### 文書抜粋

理解されなかった味づくりのこだわり
味が完全に決まったのは2023年1月。ベースが固まってから半年以上を要した。
完成した味はフレッシュブーケと名付けられた。口に含んだ瞬間、フローラルの香りがふわっと広がり、ゆすぐと心地よいひんやり感とフレッシュで透明感のあるフルーティーな味わいが口いっぱいに広がる。
味づくりのこだわりはなかなか理解されなかった。研究開発本部サイエンティフィックエンゲージメント プリンシパルサイエンティストの水野紗耶香さんは次のように振り返る。
「今までは1回の試作検証で済んだところ、今回は味づくりに工数をかけたので、本国から疑問を呈されることもありました。しかし、味がキーになる以上は妥協できません。1回では済まず2回、3回と検証を重ねないとダメだということは、私たちから声をあげました。これは絶対に譲れなかったところです」
『リステリン 歯周マイルド』と他の『リステリン トータルケア』シリーズとの刺激の比較調査結果(KenvueによるExpert Panel Test[2022年11月実施]より)
『リステリン』のイメージが覆された
味以外で神経を使ったのが安定性。その理由の1つに、『リステリン』が透明なボトルを採用していることがあった。水野さんは次のように話す。

######
### 提供データ

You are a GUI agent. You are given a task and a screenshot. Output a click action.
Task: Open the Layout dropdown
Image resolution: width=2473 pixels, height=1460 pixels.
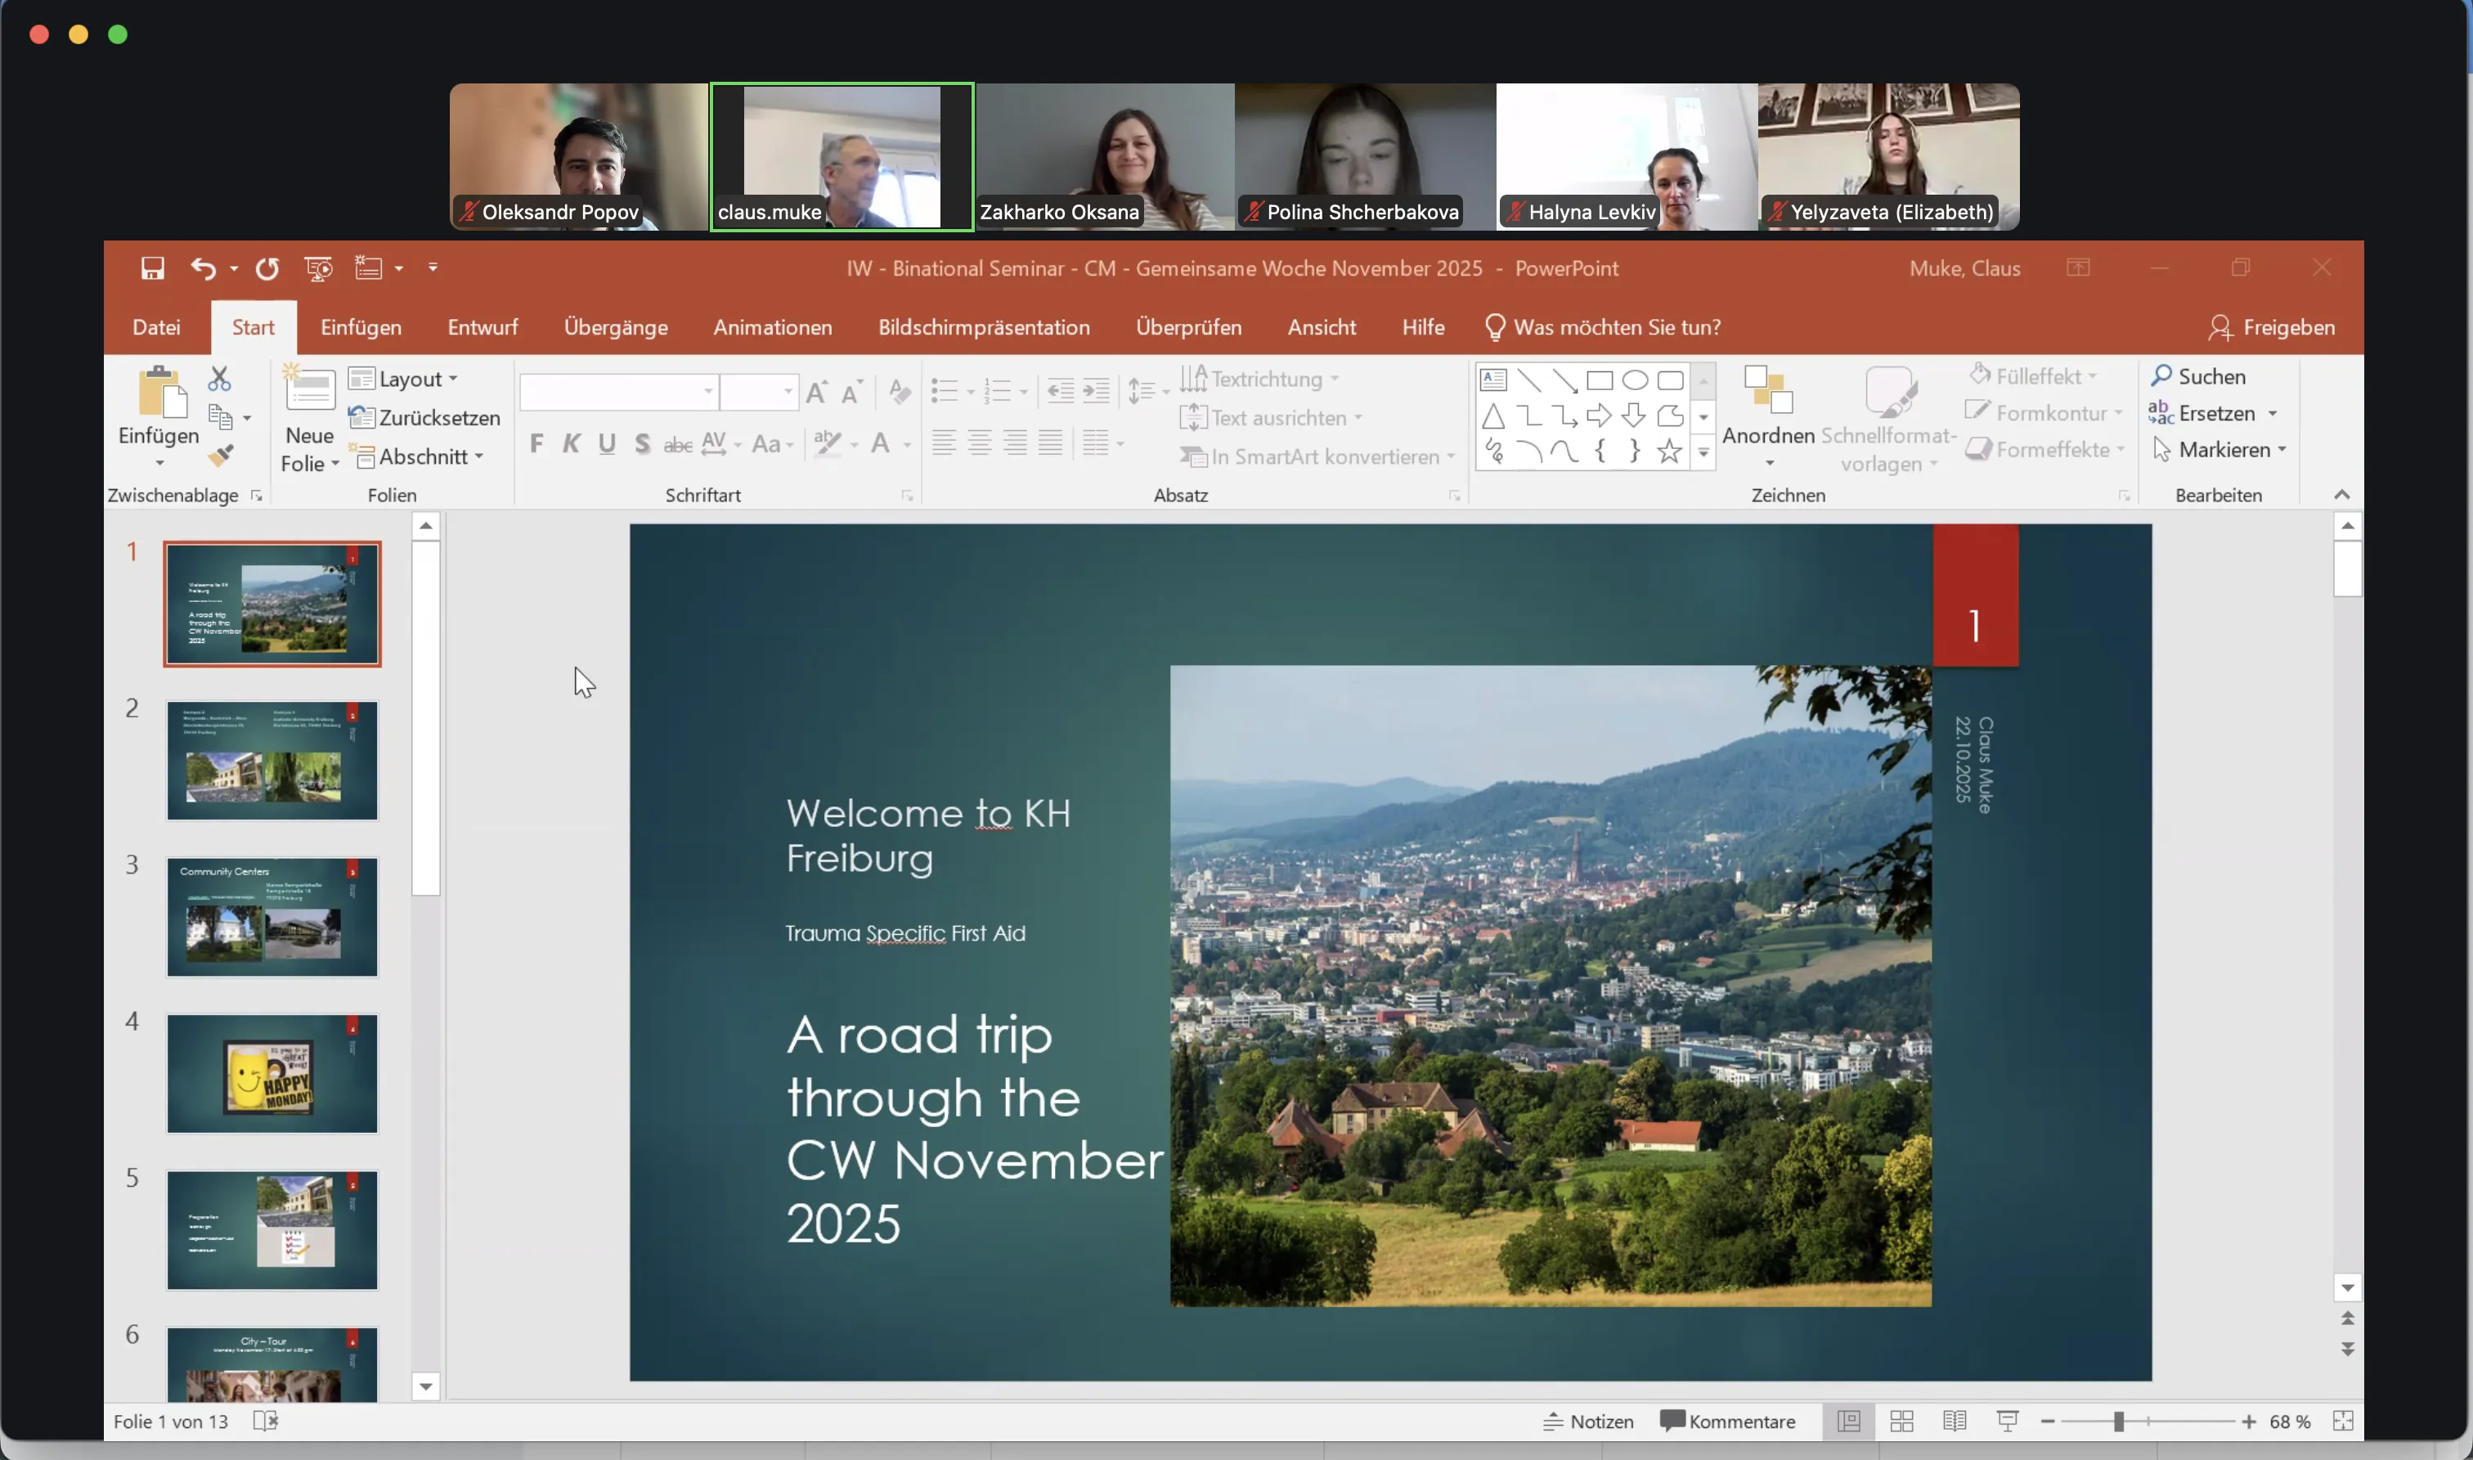(x=404, y=379)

######

* 課題内容 *
『リステリン 歯周マイルド』の開発についての記事を、最後の文の次から書き継いでください。

* 解答欄 *
「ボトルが透明なので時間が経ってもクリアな液色をずっと保つ必要があり、その見え方にも気を使いました。医薬部外品ですので、厳しい基準を適用して安定性を確認しています。基準通りに安定性が担保されなければ発売できないので、スケジュール通りに発売できたときはホッとしました」
商品の最終評価として消費者調査を実施。味の評価については、他の『リステリン』よりも突出して高い結果となった。「今まで使ったことがないマウスウォッシュ」「いい意味でリステリンのイメージが覆された」といったコメントが得られた。
消費者調査は企画段階から数えると7回ほど行なった。「いつでも消費者の声を聞くようにしていました」と話す廣瀨さん。商品コンセプトの評価、味の方向性調査、決定した味のベースの評価、液色の評価、パッケージに貼るアテンションステッカーに盛り込むキーフレーズの評価、商品の最終評価、アテンションステッカーのデザイン決定と、節目ごとに実施してきた。
消費者コミュニケーションで「悪玉菌」を打ち出す
売れ行きは予想以上に推移しているが、販促は店頭での施策に重きを置いた。「見た瞬間、0.3秒で立ち止まって手に取ってもらい、最後には購入していただけることを意識しました」と廣瀨さん。目にすると同時に条件反射で購入してもらうべく、アテンションステッカーに大きく「新!」と打ち出した。
アテンションステッカーには「お口でストップ悪玉菌」というフレーズも盛り込んでいる。腸活でおなじみの「悪玉菌」と打ち出したのは、『リステリン』ブランド全体での消費者コミュニケーションを刷新したことと紐づいている。廣瀨さんは次のように話す。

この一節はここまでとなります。